One of the reasons it's been so successful on that front is that it enables buyers to split up their payments between charity, developers, and the Humble Bundle itself in whatever portions they like. If you want to purchase a collection of games but give all your money to Doctors Without Borders (or whaever), you can—you can even pay more than the asking price if you want to do a solid for your charity of choice. 

That may be changing, however, as Humble announced today that it plans to eliminate the digital "sliders" used to apportion payments, and replace them with fixed—and, it appears, very limited—percentages .

Humble revealed in a blog post that, about a month ago, it hid those sliders from some of its users as a test of planned changes to its bundle pages. The sudden disappearance of the sliders, with no warning, apparently caused some confusion, for which the Humble team apologized. "We should have been more proactive in communicating the test," it said.

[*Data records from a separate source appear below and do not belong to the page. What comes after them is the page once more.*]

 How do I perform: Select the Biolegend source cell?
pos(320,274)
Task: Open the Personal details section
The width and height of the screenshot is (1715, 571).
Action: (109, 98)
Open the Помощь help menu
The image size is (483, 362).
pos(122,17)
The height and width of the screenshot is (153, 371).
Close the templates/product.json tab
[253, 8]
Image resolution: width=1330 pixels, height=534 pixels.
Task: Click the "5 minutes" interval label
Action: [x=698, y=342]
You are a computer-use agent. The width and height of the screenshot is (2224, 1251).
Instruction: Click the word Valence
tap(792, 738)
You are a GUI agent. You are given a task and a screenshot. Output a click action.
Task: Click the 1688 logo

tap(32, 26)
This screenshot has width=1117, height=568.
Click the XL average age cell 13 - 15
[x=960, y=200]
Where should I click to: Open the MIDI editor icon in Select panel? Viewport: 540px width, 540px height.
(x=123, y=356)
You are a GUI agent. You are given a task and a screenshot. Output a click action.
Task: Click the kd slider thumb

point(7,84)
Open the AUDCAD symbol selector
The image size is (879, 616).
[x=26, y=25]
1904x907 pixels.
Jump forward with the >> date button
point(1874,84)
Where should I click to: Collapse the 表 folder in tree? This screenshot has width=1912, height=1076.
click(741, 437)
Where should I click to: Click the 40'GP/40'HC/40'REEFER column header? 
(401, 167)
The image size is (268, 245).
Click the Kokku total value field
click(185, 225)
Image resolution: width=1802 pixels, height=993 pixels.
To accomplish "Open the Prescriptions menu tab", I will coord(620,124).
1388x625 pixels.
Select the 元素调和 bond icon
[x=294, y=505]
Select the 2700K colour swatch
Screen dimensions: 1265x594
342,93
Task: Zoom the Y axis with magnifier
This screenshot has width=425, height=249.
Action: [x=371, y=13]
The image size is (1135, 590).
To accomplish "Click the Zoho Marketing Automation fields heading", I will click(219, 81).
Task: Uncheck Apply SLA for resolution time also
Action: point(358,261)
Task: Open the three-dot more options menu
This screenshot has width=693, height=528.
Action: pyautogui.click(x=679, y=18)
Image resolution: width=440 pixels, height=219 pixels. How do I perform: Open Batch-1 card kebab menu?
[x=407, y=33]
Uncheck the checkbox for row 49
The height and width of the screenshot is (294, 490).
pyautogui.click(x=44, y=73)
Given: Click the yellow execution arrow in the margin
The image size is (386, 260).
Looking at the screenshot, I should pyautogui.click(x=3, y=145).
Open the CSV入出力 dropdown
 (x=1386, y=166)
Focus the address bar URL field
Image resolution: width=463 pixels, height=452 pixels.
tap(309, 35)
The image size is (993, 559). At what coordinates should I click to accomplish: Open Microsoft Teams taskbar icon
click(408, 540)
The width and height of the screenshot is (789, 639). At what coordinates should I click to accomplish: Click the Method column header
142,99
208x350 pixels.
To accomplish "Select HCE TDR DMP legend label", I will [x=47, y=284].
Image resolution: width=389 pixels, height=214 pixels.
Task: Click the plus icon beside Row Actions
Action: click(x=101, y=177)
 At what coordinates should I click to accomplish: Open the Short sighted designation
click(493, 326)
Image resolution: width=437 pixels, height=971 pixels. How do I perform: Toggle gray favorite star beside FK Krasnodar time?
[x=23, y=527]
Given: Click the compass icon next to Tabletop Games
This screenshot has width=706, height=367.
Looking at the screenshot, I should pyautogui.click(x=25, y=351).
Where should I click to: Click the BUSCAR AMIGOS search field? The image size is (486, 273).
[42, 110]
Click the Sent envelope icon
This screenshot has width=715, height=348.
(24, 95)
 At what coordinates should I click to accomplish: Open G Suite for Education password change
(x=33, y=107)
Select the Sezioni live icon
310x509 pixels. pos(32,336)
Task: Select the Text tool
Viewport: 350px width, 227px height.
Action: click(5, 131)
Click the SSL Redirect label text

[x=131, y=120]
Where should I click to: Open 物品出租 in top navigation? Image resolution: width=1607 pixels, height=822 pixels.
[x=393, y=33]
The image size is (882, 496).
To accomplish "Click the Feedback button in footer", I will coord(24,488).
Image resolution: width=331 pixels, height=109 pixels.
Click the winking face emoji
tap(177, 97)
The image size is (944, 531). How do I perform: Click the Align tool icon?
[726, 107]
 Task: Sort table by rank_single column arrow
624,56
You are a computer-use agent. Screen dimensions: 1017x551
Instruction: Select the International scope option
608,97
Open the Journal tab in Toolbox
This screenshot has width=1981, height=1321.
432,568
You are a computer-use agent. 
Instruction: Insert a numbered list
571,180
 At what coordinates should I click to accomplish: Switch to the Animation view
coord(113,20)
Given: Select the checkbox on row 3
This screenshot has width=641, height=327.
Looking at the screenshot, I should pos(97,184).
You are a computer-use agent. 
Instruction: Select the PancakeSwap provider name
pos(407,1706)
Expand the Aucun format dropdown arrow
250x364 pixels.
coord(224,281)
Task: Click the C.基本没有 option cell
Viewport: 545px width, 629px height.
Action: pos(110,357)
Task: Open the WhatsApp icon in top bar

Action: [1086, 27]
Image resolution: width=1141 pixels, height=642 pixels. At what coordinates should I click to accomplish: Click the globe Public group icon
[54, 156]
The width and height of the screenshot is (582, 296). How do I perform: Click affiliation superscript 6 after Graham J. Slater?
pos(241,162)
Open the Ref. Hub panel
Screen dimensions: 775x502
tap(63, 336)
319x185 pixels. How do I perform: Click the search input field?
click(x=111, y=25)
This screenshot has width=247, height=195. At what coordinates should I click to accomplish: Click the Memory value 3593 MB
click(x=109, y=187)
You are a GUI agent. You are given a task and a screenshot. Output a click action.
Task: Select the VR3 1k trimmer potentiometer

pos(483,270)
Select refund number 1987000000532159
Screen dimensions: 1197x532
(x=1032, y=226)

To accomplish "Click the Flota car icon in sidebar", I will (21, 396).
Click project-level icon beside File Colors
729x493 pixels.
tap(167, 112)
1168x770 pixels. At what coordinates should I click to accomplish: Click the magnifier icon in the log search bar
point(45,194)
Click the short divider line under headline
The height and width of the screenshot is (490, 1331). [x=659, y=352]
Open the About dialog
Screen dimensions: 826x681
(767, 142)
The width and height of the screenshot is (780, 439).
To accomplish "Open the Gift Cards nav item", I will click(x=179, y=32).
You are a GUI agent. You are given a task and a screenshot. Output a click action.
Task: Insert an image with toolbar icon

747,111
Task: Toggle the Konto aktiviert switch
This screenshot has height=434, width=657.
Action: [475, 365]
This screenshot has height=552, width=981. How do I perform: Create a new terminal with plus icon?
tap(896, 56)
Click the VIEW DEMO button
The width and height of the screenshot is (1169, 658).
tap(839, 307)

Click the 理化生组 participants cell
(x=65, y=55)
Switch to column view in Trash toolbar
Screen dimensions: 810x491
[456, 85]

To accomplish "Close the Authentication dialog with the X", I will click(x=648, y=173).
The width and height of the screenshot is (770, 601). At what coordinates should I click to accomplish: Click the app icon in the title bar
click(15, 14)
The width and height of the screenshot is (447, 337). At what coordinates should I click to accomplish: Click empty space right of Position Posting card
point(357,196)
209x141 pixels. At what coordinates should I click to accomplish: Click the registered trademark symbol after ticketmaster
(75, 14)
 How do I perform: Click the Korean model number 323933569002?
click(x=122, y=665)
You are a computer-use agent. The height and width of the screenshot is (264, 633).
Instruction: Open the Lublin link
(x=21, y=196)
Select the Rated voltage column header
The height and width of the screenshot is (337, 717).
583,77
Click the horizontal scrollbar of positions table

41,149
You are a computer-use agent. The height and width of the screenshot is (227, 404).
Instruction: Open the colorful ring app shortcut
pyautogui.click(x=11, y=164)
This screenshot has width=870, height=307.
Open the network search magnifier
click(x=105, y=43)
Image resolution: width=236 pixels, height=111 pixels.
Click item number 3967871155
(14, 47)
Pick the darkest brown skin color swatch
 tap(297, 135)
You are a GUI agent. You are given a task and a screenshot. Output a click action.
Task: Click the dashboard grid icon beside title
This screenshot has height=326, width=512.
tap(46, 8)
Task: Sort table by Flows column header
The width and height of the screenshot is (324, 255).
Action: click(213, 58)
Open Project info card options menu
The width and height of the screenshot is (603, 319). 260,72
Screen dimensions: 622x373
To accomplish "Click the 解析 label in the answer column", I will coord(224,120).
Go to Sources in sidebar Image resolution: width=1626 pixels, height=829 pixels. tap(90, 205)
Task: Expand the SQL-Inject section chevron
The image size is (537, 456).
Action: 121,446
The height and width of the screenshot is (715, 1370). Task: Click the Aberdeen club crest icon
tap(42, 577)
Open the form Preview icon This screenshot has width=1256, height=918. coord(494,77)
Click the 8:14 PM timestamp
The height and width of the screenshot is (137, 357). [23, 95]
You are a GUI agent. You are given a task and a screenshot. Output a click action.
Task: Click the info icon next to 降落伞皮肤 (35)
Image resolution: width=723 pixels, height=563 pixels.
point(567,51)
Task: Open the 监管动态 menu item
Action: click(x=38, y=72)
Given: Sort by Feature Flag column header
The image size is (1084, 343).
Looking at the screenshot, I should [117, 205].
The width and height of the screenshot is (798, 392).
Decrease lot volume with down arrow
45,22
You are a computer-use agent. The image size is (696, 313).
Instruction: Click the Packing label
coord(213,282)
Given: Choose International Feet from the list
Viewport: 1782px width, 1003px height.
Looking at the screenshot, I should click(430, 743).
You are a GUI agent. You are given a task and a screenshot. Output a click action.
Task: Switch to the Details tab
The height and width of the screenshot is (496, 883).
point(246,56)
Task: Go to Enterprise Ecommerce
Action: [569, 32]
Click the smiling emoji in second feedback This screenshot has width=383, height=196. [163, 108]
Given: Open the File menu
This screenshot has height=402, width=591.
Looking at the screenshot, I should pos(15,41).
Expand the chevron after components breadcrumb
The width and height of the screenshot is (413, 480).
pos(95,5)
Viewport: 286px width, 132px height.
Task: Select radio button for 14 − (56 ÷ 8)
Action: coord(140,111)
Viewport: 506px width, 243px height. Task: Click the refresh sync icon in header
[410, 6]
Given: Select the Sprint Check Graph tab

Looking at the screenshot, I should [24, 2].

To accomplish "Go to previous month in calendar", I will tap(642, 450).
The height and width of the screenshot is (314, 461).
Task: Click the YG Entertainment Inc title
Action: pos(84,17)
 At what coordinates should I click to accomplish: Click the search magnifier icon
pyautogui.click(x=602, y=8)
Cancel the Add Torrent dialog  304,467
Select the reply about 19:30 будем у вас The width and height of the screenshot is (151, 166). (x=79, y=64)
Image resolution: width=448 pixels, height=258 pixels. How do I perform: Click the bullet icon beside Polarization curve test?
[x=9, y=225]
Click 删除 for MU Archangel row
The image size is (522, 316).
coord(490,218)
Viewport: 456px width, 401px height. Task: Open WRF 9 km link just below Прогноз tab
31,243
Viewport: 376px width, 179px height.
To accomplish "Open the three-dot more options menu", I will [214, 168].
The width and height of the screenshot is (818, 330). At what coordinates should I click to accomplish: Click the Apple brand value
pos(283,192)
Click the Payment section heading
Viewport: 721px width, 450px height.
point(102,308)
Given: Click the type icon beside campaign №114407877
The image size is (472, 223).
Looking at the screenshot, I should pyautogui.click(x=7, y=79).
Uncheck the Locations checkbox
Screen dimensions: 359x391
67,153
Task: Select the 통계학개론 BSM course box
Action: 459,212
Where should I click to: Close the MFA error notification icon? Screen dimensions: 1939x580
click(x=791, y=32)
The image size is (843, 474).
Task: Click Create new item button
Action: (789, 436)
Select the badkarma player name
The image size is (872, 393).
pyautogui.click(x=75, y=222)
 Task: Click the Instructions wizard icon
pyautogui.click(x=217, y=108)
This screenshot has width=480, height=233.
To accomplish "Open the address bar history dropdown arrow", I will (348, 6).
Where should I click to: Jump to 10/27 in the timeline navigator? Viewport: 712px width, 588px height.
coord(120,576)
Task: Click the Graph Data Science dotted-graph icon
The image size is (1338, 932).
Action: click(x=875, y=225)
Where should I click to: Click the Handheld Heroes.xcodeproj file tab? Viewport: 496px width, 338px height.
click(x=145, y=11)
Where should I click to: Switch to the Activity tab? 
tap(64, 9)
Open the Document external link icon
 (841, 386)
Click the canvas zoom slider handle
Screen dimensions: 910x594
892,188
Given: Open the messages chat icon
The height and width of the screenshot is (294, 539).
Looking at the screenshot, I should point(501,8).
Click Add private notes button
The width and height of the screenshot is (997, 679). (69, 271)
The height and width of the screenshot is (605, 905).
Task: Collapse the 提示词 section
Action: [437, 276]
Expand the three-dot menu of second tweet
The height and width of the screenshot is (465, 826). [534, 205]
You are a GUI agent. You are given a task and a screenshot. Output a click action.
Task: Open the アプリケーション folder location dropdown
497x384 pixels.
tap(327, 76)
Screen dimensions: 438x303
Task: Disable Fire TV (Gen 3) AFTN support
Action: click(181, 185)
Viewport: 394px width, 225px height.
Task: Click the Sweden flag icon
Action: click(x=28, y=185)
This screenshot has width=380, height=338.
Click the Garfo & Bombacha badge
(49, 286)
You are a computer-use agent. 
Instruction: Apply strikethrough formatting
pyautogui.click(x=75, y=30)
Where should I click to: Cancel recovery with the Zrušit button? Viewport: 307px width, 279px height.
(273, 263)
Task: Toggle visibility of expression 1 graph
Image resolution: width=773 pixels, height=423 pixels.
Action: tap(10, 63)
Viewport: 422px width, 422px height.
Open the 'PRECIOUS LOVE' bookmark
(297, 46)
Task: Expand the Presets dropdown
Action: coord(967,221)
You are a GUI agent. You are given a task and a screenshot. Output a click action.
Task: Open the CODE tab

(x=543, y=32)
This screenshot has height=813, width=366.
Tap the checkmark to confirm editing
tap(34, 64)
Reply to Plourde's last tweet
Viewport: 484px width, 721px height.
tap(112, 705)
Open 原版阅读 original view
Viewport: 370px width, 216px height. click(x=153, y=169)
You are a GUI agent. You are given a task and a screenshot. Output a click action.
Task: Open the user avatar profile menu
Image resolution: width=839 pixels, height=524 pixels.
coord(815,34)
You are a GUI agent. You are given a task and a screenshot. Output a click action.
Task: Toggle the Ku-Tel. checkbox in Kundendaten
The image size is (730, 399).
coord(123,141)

The testing will continue in May, with "a new bundle page that replaces sliders while also updating the design and adding features that better highlight content." A refresh is probably overdue—Humble pointed out that its bundle pages haven't changed in a decade—but the planned overhaul has a lot of users unhappy, because it appears to include a tight cap on how much they can donate to charity.

"Sliders will be replaced by toggles with defined splits that clearly show what amount of your purchase will support Humble, publishers, and charity," the blog post says. "The 'Extra to Charity' toggle will triple the split for charity to 15%."

An image illustrating the new dropdown menu in action indicates that the default donation setting will allocate five percent to charity, ten percent to Humble, and the remainder to the publishers of the games in the bundle; the "Extra to Charity" option triples the amount to charity—15 percent, which on a $25 bundle is $3.75—and cuts Humble's slice to five percent, while the lion's share still goes to the publishers. Those are the only options listed.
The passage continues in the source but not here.